WORK INSTRUCTIONS
In the records below, find the line containing "The image size is (418, 209)." and retype it and every line after it exactly, adding nothing.

** DATASET ENTRIES follows **

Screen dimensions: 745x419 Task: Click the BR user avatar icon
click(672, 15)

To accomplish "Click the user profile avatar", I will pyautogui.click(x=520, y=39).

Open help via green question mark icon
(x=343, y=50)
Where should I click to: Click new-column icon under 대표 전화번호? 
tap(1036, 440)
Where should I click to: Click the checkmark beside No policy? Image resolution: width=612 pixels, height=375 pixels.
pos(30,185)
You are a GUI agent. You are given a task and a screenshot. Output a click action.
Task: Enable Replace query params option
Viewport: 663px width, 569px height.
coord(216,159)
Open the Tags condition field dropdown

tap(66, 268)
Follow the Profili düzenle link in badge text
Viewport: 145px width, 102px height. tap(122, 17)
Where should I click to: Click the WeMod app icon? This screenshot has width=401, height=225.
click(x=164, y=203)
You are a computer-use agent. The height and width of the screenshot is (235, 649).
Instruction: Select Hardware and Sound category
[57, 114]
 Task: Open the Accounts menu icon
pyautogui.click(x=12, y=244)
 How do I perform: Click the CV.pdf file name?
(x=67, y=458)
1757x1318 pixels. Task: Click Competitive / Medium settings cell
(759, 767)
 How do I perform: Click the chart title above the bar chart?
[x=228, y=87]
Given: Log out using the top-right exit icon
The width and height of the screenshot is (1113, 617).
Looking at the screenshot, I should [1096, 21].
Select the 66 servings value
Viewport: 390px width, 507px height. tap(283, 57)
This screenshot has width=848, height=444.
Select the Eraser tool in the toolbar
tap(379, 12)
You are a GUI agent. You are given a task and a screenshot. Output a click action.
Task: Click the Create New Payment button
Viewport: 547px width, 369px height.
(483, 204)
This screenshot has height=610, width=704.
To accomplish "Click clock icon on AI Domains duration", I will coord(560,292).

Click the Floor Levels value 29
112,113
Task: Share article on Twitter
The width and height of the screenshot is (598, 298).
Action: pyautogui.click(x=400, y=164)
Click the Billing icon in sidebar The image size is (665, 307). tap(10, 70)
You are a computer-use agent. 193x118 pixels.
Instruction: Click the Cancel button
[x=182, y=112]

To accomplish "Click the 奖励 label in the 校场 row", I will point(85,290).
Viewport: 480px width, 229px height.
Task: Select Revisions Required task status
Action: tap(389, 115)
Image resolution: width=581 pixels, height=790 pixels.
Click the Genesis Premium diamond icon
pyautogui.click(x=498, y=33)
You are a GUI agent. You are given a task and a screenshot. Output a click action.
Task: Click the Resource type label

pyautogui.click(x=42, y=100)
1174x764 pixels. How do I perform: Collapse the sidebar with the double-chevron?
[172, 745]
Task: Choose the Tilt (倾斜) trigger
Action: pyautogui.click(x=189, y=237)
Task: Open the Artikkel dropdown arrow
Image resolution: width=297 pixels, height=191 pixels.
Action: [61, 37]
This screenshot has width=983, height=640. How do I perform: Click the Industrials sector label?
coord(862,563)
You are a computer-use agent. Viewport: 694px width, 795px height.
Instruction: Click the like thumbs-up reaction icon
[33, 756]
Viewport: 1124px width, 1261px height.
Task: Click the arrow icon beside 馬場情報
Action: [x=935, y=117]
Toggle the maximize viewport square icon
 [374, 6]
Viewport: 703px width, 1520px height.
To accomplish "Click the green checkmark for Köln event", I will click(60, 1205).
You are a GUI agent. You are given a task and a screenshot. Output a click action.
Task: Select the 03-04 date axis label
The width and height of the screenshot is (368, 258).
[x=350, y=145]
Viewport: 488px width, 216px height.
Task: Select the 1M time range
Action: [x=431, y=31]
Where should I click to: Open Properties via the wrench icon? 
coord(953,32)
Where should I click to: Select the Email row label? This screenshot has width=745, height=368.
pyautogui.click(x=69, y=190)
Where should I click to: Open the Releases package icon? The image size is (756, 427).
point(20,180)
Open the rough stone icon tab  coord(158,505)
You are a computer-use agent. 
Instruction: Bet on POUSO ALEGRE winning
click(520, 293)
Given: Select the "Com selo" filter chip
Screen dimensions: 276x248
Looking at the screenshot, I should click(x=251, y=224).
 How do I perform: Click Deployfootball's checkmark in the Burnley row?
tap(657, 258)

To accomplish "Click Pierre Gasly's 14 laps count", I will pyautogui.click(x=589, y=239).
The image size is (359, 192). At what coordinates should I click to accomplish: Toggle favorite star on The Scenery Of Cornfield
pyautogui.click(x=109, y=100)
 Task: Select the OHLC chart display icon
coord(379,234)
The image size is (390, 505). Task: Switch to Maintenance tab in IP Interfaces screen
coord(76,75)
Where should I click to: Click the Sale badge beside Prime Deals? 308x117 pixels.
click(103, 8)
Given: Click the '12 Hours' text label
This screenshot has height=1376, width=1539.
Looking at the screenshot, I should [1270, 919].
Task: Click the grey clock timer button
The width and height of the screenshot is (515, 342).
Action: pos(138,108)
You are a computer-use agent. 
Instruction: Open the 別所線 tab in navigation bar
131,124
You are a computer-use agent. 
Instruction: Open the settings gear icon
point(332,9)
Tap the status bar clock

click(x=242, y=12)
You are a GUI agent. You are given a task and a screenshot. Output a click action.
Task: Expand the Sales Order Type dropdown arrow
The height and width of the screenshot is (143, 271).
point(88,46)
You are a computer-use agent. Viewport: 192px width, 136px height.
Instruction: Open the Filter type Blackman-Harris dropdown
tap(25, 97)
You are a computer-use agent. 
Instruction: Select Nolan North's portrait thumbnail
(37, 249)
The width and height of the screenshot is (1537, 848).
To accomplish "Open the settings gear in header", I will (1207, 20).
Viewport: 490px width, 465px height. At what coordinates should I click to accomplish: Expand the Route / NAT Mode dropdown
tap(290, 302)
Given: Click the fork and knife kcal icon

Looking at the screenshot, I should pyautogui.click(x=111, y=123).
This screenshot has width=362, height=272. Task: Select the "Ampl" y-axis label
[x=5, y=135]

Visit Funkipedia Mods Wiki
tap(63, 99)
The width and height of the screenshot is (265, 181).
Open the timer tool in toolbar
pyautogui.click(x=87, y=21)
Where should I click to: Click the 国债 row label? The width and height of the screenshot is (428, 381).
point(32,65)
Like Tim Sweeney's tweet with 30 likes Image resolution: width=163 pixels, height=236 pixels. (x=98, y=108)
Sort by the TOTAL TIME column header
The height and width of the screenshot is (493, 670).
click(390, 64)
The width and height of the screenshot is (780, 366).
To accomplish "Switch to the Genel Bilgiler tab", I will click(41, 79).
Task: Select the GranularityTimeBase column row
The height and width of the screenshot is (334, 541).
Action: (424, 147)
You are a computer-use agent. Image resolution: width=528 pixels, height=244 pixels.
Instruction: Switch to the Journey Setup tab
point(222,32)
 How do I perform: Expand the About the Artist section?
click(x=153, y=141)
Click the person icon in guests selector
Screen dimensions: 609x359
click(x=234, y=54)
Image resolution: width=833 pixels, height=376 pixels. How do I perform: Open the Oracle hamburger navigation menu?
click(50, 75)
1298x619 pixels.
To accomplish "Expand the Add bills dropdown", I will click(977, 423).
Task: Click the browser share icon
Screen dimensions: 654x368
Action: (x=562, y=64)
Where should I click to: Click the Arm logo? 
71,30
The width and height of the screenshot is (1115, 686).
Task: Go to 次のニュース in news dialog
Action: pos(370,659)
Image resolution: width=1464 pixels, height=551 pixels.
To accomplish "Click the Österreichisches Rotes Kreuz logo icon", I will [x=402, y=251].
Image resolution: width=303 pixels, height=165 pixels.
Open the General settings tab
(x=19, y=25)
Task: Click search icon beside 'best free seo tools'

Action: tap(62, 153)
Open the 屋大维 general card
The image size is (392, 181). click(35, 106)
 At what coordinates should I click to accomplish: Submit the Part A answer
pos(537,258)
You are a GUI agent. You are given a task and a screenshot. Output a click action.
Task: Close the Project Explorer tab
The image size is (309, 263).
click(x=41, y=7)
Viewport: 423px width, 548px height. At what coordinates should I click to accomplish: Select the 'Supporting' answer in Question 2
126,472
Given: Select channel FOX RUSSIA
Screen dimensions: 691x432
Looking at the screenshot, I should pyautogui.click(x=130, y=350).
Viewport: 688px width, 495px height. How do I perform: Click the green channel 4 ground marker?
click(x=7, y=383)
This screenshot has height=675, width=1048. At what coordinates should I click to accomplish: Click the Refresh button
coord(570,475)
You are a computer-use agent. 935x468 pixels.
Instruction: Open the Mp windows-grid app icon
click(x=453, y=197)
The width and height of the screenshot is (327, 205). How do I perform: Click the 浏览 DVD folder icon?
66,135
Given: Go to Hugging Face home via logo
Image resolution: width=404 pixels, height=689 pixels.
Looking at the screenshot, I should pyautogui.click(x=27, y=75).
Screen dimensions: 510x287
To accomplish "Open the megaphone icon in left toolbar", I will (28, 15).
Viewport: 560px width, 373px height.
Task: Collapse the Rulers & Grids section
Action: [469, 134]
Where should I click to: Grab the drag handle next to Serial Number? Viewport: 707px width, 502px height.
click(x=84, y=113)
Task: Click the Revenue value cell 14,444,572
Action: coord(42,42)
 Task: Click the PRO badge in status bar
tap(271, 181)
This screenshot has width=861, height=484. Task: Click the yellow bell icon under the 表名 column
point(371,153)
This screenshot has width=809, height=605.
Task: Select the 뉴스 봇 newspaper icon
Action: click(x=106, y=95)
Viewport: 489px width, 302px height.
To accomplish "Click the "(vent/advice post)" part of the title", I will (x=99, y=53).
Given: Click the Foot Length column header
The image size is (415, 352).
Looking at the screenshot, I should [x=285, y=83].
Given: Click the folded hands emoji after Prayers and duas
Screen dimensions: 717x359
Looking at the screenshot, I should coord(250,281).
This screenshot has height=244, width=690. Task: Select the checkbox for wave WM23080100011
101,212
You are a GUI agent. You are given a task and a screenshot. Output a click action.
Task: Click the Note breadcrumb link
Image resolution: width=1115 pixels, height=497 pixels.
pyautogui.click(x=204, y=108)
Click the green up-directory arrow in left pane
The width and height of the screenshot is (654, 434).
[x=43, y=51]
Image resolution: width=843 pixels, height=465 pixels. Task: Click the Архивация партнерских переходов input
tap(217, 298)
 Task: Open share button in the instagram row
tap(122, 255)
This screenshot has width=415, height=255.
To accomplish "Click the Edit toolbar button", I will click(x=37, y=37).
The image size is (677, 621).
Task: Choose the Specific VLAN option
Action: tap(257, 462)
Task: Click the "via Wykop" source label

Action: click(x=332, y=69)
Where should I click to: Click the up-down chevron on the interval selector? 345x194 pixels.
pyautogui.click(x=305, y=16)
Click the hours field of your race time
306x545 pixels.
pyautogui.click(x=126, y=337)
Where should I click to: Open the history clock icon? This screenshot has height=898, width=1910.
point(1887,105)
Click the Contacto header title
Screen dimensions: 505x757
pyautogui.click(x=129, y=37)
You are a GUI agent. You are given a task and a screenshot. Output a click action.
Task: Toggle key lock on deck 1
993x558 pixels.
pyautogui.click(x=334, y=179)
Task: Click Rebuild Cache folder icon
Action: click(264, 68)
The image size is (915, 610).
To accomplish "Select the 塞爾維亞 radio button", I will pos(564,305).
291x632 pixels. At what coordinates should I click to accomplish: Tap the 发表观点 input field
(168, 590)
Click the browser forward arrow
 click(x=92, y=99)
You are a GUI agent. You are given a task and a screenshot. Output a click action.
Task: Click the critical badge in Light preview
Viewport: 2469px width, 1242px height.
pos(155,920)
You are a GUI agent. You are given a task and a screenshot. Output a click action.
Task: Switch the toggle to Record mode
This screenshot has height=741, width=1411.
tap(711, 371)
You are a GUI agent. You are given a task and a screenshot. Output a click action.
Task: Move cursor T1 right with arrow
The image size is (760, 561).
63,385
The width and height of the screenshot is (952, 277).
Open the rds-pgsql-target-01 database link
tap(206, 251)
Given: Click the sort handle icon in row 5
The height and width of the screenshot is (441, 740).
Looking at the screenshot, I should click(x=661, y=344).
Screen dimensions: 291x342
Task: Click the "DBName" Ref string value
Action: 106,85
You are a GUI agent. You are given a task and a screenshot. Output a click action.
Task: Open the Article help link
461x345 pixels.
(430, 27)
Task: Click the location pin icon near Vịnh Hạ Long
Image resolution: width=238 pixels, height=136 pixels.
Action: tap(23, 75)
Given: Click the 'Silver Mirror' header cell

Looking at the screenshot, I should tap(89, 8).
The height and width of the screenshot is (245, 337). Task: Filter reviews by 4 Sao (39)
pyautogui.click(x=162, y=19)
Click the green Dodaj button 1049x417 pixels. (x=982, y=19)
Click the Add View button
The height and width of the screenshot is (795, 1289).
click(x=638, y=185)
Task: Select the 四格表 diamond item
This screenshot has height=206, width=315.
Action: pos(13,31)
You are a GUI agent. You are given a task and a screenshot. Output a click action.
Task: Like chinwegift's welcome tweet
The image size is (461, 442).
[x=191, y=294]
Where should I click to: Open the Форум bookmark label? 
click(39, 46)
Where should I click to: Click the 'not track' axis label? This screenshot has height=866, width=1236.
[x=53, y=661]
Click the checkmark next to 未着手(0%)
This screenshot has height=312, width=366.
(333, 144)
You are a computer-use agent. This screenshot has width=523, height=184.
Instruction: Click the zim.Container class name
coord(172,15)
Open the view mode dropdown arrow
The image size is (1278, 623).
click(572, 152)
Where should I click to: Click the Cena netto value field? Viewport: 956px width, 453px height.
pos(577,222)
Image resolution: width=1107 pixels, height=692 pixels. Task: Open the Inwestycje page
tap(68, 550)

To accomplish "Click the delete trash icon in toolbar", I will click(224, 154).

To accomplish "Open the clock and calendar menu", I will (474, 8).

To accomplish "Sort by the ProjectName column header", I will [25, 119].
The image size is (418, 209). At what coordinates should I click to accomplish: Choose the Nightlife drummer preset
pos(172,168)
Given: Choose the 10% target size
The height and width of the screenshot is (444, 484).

** End of DATASET ENTRIES **

RESULT FOR THIS TASK
The image size is (418, 209). At what coordinates should I click to accomplish: Choose the Nightlife drummer preset
pos(172,168)
Given: Choose the 10% target size
The height and width of the screenshot is (444, 484).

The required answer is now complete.